É impressionante como o presidente Lula parece caminhar na contramão da própria sociedade brasileira quando o assunto é segurança pública. Talvez esteja justamente aí a explicação para o fracasso da política de segurança do governo Lula 3. Um governo que fala muito sobre democracia, inclusão e direitos humanos, mas que parece incapaz de compreender o drama vivido diariamente pela população refém do narcotráfico, das facções e da violência urbana.
A fala de Lula demonstrando tristeza e decepção com a decisão do governo americano de classificar o PCC e o Comando Vermelho como organizações terroristas escancarou mais uma vez essa desconexão entre o Planalto e o cidadão comum.
Enquanto milhões de brasileiros vivem aterrorizados dentro das próprias cidades, o presidente da República se mostra emocionalmente abalado não pelas vítimas da violência, não pelas mais de 50 mil mortes anuais provocadas direta ou indiretamente pelo crime organizado, mas pela classificação internacional de duas das facções mais violentas do continente.
É inevitável perguntar: por quê?
O que exatamente incomoda tanto o governo brasileiro nessa classificação?

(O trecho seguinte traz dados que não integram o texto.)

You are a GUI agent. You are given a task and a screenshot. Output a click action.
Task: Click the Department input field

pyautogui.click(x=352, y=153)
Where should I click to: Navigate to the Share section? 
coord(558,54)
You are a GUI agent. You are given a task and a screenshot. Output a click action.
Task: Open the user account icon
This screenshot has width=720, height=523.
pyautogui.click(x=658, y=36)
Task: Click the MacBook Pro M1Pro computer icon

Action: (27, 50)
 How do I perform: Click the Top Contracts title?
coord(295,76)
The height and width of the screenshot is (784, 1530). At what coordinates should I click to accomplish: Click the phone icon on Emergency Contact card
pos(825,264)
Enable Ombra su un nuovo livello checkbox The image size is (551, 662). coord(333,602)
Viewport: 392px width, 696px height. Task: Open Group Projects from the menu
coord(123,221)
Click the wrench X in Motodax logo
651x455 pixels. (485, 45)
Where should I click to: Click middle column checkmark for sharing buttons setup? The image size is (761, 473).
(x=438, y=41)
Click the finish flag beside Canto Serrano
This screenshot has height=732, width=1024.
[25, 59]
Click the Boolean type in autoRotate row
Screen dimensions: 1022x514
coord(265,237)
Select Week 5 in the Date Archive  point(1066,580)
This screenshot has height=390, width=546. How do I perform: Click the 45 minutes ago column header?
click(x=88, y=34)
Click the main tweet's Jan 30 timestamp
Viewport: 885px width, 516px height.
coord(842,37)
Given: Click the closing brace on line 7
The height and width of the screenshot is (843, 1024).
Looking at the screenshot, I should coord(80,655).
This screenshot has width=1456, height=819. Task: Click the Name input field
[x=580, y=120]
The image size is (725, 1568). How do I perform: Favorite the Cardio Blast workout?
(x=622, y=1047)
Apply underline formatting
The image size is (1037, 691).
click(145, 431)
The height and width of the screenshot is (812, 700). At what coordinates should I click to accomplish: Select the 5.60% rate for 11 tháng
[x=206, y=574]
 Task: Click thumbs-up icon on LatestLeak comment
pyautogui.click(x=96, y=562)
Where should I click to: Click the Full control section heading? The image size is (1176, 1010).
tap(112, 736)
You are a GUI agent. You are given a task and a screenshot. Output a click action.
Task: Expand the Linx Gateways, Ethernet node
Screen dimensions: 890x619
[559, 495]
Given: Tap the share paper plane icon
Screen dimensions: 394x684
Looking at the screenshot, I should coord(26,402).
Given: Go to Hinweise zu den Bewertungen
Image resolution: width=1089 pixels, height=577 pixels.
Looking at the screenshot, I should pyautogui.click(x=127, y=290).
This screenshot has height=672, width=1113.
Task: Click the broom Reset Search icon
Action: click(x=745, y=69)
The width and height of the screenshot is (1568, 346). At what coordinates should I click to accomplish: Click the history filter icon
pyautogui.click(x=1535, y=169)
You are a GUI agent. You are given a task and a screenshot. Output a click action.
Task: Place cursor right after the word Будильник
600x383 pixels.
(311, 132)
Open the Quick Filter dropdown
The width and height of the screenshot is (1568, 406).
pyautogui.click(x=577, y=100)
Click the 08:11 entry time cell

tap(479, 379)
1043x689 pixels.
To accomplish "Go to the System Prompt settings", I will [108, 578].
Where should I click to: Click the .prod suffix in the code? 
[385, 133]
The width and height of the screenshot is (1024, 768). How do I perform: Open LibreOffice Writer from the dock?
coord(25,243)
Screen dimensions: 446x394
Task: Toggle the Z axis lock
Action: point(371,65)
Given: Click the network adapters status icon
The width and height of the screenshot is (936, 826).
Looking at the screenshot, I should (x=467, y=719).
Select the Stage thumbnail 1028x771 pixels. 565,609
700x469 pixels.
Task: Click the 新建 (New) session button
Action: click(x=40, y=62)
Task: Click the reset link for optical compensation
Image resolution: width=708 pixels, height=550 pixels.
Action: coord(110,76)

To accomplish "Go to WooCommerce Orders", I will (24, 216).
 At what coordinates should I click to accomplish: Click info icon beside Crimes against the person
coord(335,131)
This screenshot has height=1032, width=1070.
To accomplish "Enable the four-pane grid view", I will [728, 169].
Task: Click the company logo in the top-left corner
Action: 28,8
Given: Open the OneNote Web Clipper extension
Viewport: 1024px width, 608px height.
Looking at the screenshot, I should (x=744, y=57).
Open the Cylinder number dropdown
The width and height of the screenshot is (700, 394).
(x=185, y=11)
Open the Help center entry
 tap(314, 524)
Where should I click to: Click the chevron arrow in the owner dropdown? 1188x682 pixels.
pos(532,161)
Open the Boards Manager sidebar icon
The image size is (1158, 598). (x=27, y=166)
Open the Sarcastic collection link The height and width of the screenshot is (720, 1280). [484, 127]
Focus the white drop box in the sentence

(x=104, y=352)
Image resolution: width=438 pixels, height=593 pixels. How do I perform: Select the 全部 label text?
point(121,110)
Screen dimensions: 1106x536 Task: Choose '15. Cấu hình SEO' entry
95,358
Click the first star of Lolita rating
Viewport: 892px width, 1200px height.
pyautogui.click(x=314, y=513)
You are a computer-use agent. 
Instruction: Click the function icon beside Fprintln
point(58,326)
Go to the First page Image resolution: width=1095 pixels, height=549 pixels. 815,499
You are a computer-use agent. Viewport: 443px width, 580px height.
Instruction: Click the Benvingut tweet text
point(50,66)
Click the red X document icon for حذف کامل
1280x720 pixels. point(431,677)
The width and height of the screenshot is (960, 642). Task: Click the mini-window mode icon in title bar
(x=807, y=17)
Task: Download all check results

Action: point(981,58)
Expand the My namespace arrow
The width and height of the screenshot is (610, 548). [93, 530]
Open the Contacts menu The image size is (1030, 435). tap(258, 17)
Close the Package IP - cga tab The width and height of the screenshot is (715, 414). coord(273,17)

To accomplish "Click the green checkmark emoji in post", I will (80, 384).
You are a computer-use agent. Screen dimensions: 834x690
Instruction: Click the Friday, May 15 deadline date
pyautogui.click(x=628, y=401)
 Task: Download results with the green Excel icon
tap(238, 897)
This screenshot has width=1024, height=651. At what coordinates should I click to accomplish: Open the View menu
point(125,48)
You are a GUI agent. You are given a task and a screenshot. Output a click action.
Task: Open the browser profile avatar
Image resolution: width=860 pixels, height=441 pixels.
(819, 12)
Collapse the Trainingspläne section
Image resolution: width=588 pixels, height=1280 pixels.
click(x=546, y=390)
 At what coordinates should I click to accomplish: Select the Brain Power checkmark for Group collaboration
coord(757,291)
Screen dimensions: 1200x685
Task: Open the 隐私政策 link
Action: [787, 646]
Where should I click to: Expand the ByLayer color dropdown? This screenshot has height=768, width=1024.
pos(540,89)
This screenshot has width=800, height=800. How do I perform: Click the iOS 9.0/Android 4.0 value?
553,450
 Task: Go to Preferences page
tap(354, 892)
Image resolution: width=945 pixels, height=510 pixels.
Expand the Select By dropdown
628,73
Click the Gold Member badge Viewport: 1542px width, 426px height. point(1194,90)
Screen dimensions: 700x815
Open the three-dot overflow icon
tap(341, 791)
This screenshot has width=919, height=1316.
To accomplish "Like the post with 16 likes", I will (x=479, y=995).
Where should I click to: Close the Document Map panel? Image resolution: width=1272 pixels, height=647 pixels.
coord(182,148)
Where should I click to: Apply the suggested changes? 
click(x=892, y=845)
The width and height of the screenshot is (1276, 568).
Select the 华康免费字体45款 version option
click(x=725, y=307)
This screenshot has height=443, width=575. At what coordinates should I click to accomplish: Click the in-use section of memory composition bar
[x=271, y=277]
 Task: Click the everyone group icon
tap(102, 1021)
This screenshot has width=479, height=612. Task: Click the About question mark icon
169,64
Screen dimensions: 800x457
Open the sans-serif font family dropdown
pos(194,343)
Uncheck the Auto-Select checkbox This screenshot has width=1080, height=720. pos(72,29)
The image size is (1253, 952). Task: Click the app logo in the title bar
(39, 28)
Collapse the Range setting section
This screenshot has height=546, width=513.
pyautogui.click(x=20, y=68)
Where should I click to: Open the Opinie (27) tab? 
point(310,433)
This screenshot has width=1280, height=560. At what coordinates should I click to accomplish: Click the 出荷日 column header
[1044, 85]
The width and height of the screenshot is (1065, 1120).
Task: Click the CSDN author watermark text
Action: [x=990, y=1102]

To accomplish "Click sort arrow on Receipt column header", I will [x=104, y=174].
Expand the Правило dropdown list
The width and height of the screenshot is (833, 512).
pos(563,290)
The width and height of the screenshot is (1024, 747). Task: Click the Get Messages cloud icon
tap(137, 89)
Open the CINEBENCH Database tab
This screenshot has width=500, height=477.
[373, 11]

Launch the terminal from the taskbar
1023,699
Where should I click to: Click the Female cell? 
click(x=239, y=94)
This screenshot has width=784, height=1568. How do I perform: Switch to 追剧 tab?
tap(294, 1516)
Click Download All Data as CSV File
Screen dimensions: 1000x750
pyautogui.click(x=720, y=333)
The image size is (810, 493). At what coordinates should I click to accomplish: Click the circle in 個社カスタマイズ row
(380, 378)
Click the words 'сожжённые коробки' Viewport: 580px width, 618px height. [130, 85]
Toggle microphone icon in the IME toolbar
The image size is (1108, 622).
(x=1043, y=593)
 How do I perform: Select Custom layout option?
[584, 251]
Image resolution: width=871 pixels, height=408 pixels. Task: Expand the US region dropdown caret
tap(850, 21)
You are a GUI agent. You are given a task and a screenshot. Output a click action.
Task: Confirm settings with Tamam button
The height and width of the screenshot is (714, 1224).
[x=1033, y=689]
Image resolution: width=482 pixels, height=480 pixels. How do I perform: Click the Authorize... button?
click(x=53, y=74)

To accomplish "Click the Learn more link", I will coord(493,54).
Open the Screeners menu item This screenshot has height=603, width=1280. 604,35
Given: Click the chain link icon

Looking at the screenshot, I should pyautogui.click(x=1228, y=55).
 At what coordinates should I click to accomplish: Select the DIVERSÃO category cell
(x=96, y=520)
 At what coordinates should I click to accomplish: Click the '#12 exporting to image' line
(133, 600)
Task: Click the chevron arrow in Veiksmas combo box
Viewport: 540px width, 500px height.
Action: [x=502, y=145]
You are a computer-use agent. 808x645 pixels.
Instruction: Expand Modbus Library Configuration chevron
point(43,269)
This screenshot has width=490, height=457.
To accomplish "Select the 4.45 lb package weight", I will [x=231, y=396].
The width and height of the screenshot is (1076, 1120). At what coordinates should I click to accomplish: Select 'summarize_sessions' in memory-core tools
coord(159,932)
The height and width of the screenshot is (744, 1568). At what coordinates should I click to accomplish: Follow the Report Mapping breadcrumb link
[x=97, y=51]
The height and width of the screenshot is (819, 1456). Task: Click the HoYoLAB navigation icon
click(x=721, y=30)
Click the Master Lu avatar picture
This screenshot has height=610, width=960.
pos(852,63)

Porque, convenhamos, PCC e CV não são simples quadrilhas de bairro. São organizações que dominam territórios inteiros, expulsam moradores, executam rivais, impõem tribunais paralelos, controlam serviços clandestinos, lavam dinheiro internacionalmente e possuem ramificações em diversos países. Em muitos locais do Brasil, o Estado simplesmente desapareceu e quem manda são as facções.
No Rio de Janeiro, comunidades inteiras vivem sob regras impostas pelo tráfico. No Ceará e na Bahia, distritos inteiros já foram esvaziados por guerras entre facções. Em partes da Amazônia, o narcotráfico controla rotas, rios e fronteiras. Em São Paulo, o PCC se transformou numa potência transnacional do crime.
E mesmo diante disso tudo, Lula prefere atacar os Estados Unidos do que reconhecer a gravidade do problema.
O mais curioso é que a própria população brasileira parece enxergar a situação de forma muito diferente do presidente. Pesquisa Genial/Quaest revelou que cerca de 70% dos brasileiros concordam com a classificação de PCC e CV como grupos terroristas. Ou seja, a sociedade percebe que as facções já ultrapassaram há muito tempo a condição de mero crime organizado tradicional.
E por qual motivo essa classificação incomoda tanto?
Porque ela muda completamente o tratamento internacional dado às organizações criminosas. Uma facção classificada como terrorista passa a ser alvo prioritário de inteligência internacional, bloqueio financeiro global, cooperação militar, sanções econômicas e monitoramento ampliado. Pessoas, empresas e até agentes públicos que mantenham vínculos diretos ou indiretos com essas organizações podem sofrer consequências internacionais severas.
É justamente aí que mora o desconforto do governo Lula.
O discurso oficial tenta vender a narrativa da soberania nacional. Mas o problema parece muito mais profundo. O temor real não é diplomático. O temor é geopolítico, jurídico e financeiro.
Quando os Estados Unidos enquadram PCC e CV como organizações terroristas, eles elevam o nível do combate ao narcotráfico brasileiro a outro patamar. Isso amplia pressões internacionais, acordos de inteligência e monitoramento sobre movimentações suspeitas. E, inevitavelmente, expõe fragilidades institucionais do Brasil no enfrentamento às facções.
Lula afirmou estar “triste” com a medida americana. Mas o brasileiro comum talvez esteja triste há muito mais tempo. Triste por perder filhos para o tráfico. Triste por viver atrás de grades. Triste por ver o crime dominar bairros inteiros enquanto o Estado recua.
A pergunta que fica é simples: por que tanta preocupação em proteger a imagem das facções e tão pouca indignação diante do terror que elas espalham diariamente pelo Brasil?
No fim das contas, o que causa estranheza não é apenas a fala do presidente. É a recorrente sensação de complacência política, ideológica e até emocional de setores da esquerda com organizações criminosas que já desafiam abertamente o próprio Estado brasileiro.
É o presidente da República declarar para o mundo que, "o tráfico é vítima do usuário de drogas". Ou seja, Lula nunca está do lado do povo e parece está sempre do lado do crime.
E isso, sim, é extremamente perigoso.